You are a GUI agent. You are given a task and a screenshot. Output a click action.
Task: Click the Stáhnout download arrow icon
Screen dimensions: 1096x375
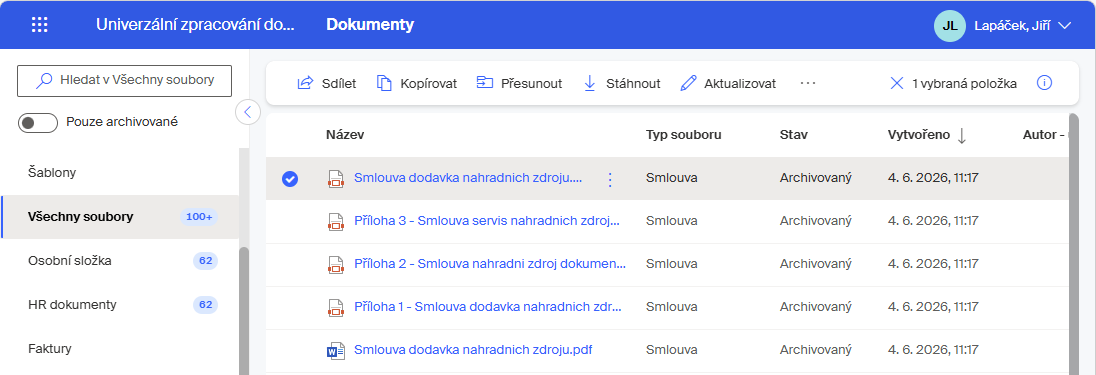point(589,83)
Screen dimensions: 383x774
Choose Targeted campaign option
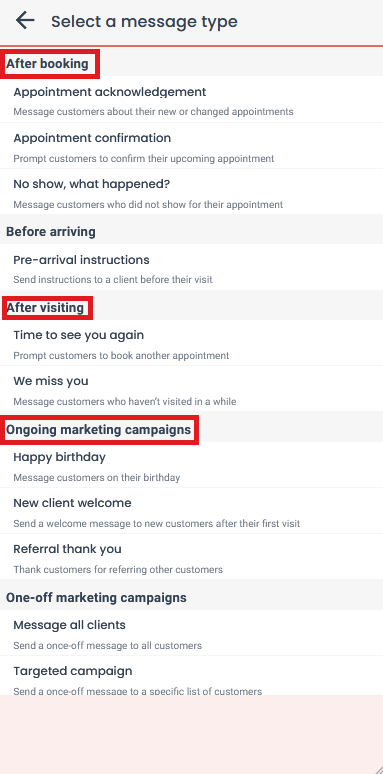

TASK DETAILS >> Write out the records above exactly as they appear, leaving out any pictures.

RESULT BELOW >>
You are a GUI agent. You are given a task and a screenshot. Output a click action.
Task: Click the Stáhnout download arrow icon
Screen dimensions: 1096x375
point(589,83)
Screen dimensions: 383x774
Choose Targeted campaign option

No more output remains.